Data shown>

+ + + + + + +

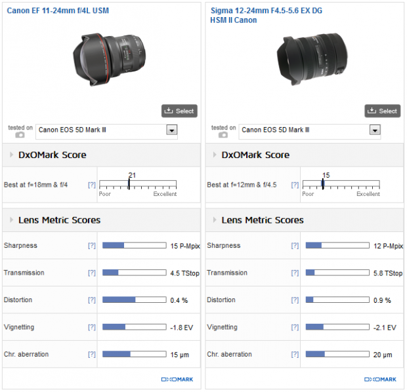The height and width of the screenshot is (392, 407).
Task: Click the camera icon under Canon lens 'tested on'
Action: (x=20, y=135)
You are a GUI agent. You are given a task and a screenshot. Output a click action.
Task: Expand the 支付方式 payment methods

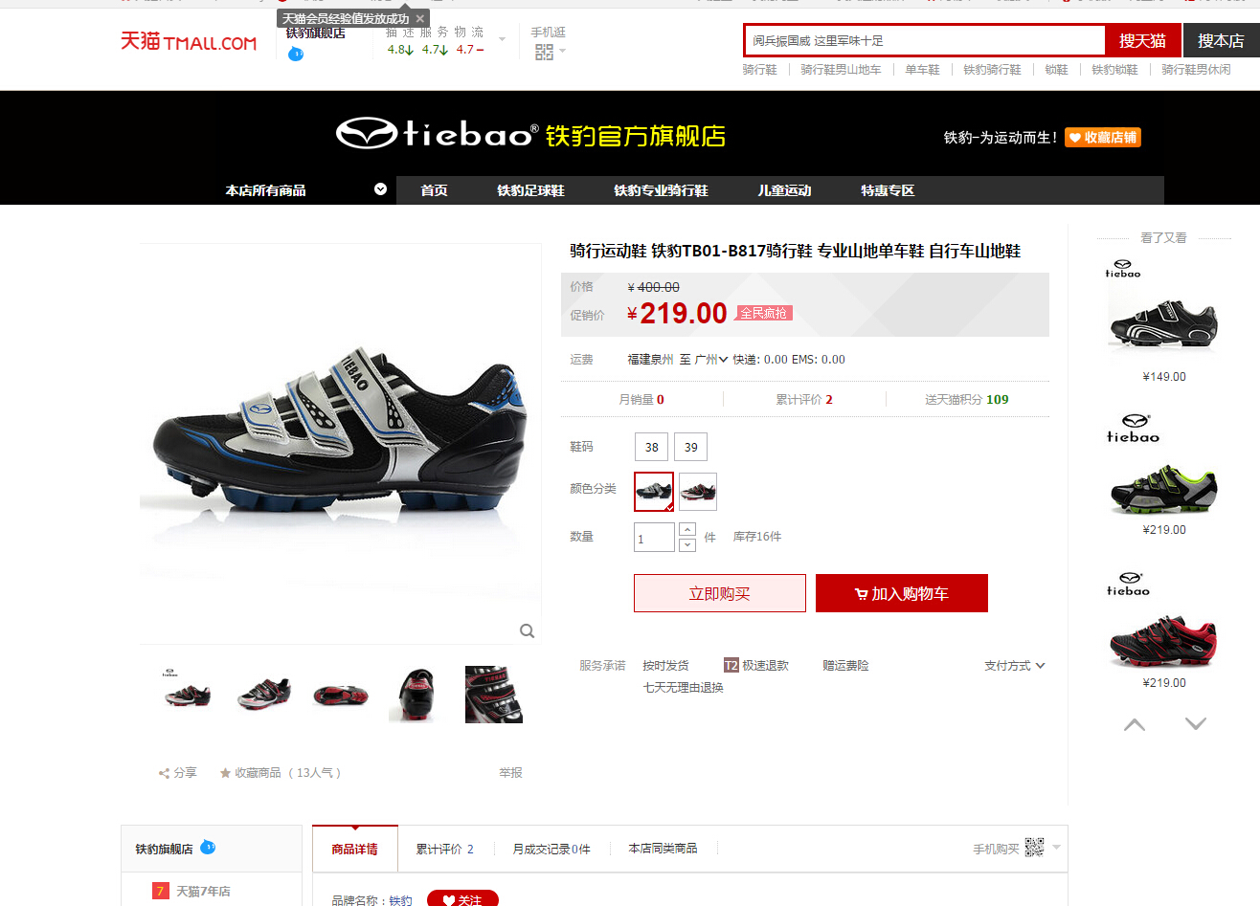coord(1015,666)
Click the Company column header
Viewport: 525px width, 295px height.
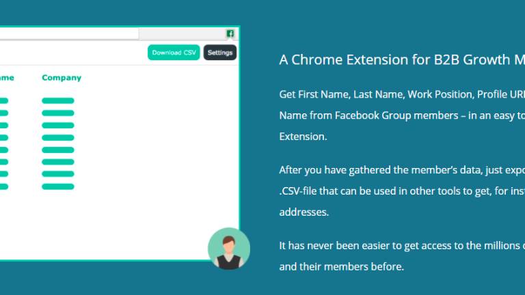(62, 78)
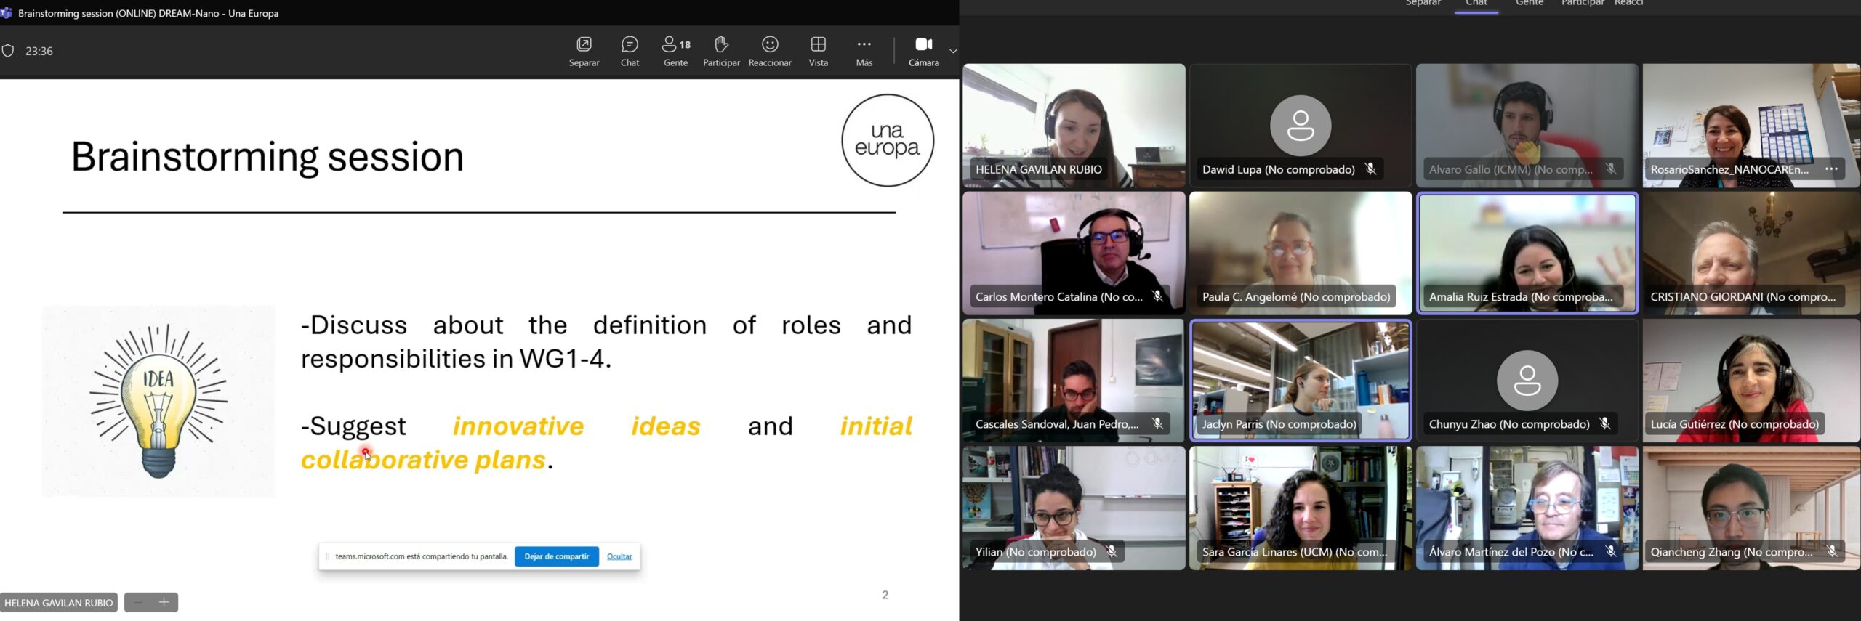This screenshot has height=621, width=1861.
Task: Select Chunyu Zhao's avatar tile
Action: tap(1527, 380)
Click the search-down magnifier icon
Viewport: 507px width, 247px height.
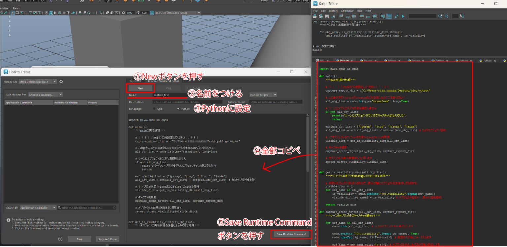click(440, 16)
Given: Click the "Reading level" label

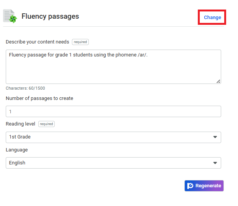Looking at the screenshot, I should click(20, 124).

+ + + + + + +

What this task involves> Only the lines from the line with "You are a GUI" through the end of the records belong in your copy. Repeat them exactly, without pictures.

Result of the task>
You are a GUI agent. You are given a task and a screenshot. Output a click action.
Task: Expand the 支付方式 payment methods

coord(1015,666)
Click the Company column header
Viewport: 525px width, 295px height.
(62, 78)
This screenshot has height=621, width=1861.
Task: Select Chunyu Zhao's avatar tile
Action: tap(1527, 380)
Click the search-down magnifier icon
Viewport: 507px width, 247px height.
click(440, 16)
Given: Click the "Reading level" label

Looking at the screenshot, I should click(20, 124).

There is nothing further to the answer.